*WHAT THE EXERCISE ASKS*:
Output, without any change, the listing below from its opening line up to and including the line with "Task: Collapse the".

(Beginning of EXERCISE DATA)

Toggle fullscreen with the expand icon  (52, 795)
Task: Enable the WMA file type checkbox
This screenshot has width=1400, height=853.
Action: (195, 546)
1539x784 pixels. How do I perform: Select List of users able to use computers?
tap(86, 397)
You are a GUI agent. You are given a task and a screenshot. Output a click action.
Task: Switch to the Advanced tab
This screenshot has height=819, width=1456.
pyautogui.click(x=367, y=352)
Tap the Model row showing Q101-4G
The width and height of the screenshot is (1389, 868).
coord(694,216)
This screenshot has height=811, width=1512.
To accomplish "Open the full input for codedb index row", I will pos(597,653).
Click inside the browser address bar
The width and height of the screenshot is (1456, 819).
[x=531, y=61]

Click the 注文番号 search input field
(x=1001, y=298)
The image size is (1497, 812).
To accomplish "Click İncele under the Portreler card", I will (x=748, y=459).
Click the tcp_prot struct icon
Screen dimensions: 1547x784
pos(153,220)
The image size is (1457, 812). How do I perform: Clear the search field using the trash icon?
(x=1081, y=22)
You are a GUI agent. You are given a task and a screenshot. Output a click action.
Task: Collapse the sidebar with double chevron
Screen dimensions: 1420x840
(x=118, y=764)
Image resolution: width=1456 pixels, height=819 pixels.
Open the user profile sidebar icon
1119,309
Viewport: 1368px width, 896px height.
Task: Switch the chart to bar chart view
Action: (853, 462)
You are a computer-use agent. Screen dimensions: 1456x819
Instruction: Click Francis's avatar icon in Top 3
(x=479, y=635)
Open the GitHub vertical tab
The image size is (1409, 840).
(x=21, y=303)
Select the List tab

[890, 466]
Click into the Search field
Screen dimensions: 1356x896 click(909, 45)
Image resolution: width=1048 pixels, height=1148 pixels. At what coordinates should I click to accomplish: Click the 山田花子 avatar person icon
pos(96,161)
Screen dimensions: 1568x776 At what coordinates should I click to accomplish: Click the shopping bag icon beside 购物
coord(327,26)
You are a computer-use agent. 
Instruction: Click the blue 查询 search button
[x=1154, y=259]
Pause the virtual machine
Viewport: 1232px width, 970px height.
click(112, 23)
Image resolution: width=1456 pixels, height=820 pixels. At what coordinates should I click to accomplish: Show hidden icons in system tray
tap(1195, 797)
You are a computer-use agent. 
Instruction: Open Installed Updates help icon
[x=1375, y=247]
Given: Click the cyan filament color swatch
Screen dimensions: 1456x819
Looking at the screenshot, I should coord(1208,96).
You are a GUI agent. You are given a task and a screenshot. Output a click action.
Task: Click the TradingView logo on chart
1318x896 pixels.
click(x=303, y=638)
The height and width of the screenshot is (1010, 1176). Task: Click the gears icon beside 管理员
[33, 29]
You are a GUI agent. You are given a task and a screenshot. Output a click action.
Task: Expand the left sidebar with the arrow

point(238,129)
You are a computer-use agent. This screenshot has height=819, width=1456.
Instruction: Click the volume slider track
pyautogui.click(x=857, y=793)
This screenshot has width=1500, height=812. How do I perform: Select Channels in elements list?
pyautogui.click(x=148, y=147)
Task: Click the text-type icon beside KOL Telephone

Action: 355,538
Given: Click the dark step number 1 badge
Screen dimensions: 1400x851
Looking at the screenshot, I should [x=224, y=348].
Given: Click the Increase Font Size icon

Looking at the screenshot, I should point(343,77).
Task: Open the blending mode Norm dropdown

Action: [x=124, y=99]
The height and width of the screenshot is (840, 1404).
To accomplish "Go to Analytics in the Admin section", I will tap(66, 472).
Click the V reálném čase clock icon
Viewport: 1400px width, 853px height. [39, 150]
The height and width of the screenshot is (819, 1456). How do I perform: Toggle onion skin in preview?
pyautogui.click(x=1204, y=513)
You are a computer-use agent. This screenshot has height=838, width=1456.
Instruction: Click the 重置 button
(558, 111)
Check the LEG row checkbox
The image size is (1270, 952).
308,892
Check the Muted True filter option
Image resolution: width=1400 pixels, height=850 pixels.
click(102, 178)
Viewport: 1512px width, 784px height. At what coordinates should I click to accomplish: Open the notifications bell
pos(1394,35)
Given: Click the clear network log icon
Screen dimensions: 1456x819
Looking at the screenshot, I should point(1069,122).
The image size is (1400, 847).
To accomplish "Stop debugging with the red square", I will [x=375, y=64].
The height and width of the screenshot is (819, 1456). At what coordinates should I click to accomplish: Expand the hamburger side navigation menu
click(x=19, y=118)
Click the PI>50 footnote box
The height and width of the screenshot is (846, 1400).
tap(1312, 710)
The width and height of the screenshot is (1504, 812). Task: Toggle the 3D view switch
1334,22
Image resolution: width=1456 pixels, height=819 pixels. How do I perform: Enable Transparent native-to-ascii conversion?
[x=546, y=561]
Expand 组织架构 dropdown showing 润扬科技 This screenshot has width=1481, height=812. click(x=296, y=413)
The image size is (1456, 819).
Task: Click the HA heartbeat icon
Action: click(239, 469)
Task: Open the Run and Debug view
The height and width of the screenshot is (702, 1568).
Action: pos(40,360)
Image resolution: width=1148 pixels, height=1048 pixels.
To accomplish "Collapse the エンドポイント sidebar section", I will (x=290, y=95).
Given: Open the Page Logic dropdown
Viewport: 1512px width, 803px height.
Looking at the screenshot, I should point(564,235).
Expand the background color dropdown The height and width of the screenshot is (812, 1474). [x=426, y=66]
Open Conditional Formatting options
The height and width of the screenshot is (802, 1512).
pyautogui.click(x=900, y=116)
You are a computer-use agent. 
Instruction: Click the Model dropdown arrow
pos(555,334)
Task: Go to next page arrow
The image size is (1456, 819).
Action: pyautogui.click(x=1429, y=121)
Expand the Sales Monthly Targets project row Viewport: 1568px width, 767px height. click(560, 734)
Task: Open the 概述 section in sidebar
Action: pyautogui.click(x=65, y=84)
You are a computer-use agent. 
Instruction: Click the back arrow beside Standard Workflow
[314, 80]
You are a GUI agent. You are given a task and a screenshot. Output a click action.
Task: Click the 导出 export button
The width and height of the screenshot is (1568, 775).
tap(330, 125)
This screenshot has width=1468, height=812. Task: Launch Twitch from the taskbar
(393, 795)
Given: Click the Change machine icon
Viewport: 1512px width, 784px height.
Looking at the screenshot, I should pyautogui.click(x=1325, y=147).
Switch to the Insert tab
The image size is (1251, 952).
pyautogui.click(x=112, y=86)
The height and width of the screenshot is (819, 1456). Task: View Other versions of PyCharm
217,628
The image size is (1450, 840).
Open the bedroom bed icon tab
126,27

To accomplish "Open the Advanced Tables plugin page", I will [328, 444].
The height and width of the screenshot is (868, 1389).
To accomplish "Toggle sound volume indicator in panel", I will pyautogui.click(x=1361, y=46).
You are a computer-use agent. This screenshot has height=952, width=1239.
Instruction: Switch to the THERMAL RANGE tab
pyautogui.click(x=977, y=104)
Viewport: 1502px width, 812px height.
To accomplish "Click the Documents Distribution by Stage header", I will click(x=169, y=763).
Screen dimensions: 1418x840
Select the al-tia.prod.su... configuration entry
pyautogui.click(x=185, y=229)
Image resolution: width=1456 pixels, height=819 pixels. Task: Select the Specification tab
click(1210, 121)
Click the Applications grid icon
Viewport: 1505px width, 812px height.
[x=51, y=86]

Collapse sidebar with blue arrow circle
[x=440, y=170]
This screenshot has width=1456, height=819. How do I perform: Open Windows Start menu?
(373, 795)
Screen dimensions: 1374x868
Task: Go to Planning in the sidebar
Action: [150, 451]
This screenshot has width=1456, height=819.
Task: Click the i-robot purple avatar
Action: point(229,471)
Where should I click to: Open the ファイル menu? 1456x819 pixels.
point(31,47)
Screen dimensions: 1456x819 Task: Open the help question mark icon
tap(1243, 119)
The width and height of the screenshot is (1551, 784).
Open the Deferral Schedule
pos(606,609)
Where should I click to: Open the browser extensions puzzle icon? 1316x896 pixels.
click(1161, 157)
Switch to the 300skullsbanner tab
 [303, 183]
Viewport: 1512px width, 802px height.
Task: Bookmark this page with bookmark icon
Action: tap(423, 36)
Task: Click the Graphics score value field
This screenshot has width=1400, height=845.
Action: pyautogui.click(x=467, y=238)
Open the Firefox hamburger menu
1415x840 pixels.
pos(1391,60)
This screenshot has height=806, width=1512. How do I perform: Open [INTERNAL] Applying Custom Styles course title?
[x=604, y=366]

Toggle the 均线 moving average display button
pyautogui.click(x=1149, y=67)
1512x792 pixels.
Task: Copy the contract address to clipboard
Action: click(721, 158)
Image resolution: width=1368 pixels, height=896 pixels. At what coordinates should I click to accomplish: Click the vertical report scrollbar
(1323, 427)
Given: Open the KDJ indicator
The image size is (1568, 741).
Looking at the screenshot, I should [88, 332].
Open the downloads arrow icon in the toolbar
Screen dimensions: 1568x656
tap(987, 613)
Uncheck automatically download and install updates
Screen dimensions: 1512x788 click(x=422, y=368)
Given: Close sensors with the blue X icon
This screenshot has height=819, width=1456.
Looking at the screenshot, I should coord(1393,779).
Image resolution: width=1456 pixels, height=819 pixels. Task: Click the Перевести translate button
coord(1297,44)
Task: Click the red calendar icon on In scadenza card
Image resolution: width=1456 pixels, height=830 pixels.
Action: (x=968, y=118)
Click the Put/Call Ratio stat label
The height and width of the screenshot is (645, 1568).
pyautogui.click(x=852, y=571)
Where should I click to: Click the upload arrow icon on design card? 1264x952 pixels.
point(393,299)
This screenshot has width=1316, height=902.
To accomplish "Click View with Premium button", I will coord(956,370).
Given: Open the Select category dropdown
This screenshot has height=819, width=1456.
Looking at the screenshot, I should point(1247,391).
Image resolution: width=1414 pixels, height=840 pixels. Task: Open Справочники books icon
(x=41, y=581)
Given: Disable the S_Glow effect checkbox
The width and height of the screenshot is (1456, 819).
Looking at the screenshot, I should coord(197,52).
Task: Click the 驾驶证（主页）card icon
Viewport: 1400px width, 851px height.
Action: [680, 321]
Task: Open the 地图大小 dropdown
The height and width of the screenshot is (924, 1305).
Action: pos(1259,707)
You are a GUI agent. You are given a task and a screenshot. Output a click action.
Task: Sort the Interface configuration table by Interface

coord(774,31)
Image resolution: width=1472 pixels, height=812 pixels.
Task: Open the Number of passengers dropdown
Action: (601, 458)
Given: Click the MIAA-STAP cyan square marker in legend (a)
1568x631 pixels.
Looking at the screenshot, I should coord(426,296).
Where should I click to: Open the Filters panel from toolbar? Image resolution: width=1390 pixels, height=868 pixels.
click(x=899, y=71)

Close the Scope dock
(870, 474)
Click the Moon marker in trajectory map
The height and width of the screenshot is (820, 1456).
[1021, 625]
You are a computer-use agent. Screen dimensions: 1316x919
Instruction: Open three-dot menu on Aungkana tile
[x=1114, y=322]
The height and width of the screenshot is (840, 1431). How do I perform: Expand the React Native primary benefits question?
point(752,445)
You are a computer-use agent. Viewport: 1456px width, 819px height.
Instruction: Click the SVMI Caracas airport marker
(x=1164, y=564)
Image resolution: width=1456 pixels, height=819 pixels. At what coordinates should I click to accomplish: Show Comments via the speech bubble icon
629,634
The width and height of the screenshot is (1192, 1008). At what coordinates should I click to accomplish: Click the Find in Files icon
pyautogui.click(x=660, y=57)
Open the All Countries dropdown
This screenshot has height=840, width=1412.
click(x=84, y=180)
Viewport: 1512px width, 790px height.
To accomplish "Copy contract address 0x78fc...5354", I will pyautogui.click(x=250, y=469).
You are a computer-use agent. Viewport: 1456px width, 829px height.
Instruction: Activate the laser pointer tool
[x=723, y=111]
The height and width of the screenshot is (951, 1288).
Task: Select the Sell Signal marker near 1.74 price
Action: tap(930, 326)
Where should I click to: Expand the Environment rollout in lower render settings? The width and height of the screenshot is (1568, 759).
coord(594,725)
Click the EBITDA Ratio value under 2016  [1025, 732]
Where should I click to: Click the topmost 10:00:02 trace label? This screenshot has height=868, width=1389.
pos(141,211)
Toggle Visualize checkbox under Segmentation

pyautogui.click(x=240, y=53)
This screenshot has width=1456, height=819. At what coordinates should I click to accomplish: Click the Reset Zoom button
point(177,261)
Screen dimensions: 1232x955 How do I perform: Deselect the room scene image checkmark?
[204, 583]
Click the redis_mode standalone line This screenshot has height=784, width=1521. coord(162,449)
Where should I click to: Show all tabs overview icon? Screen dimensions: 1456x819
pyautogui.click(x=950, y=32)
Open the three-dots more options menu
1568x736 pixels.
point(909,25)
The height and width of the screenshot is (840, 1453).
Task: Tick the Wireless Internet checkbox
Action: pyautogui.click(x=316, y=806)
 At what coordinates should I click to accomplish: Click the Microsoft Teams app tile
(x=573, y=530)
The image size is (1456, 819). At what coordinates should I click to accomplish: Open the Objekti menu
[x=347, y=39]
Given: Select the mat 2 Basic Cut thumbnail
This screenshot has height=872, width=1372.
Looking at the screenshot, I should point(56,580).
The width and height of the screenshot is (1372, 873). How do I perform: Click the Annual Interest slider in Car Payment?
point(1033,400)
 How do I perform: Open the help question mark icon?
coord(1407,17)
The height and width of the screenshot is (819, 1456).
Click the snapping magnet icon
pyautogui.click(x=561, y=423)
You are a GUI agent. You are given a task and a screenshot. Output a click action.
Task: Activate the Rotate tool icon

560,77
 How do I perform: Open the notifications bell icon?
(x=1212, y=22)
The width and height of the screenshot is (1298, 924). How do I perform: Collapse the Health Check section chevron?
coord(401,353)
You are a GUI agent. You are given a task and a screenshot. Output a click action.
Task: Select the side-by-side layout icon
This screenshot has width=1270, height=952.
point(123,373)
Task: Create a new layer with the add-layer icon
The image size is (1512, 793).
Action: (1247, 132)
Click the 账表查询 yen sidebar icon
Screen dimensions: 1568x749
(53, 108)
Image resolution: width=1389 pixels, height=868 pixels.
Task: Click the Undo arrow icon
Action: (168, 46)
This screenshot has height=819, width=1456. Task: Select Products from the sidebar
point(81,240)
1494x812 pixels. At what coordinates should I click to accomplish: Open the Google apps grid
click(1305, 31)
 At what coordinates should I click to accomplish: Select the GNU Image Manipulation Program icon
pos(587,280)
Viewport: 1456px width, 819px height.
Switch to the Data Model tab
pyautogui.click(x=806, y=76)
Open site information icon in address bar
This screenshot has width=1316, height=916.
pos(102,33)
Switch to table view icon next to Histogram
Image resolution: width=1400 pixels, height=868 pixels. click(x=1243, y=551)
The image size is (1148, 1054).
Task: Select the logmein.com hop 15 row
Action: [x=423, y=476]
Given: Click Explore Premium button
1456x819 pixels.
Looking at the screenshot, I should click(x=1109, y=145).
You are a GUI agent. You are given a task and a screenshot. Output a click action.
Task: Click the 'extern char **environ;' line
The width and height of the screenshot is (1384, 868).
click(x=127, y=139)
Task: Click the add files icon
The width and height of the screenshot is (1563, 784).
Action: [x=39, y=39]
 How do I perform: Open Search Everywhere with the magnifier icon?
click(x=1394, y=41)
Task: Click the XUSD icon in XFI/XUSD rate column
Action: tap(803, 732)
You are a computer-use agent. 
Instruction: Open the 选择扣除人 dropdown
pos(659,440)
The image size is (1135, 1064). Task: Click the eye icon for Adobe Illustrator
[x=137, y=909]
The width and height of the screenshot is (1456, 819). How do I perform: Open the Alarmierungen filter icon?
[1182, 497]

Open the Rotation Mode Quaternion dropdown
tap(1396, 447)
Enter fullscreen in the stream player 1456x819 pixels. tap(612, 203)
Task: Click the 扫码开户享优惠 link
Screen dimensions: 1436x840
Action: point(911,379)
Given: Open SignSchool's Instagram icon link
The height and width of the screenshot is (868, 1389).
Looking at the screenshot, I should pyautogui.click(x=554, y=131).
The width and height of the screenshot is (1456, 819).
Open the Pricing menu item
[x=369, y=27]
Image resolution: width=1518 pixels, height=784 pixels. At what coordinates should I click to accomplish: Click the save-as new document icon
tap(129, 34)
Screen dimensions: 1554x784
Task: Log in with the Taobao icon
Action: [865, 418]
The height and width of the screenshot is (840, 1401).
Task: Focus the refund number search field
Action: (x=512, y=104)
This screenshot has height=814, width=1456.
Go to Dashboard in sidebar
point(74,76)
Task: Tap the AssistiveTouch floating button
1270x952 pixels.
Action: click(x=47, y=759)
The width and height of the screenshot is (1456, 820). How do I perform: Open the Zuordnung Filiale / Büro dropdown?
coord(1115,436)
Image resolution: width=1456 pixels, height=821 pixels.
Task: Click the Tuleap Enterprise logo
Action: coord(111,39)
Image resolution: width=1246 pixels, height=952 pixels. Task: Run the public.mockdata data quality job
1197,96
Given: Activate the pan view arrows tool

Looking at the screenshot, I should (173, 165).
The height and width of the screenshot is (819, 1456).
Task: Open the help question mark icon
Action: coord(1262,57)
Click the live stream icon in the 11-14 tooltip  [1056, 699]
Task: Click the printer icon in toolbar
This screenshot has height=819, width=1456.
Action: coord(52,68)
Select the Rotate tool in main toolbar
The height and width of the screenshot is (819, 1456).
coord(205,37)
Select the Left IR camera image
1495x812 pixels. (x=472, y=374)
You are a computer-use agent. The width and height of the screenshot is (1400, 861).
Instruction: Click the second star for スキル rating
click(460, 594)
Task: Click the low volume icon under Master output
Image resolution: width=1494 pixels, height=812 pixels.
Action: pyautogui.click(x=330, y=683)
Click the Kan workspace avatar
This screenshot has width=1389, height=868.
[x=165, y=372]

(End of EXERCISE DATA)

*EXERCISE OUTPUT*:
Toggle fullscreen with the expand icon  (52, 795)
Task: Enable the WMA file type checkbox
This screenshot has width=1400, height=853.
Action: (195, 546)
1539x784 pixels. How do I perform: Select List of users able to use computers?
tap(86, 397)
You are a GUI agent. You are given a task and a screenshot. Output a click action.
Task: Switch to the Advanced tab
This screenshot has height=819, width=1456.
pyautogui.click(x=367, y=352)
Tap the Model row showing Q101-4G
The width and height of the screenshot is (1389, 868).
coord(694,216)
This screenshot has height=811, width=1512.
To accomplish "Open the full input for codedb index row", I will pos(597,653).
Click inside the browser address bar
The width and height of the screenshot is (1456, 819).
[x=531, y=61]

Click the 注文番号 search input field
(x=1001, y=298)
The image size is (1497, 812).
To accomplish "Click İncele under the Portreler card", I will (x=748, y=459).
Click the tcp_prot struct icon
Screen dimensions: 1547x784
pos(153,220)
The image size is (1457, 812). How do I perform: Clear the search field using the trash icon?
(x=1081, y=22)
You are a GUI agent. You are given a task and a screenshot. Output a click action.
Task: Collapse the sidebar with double chevron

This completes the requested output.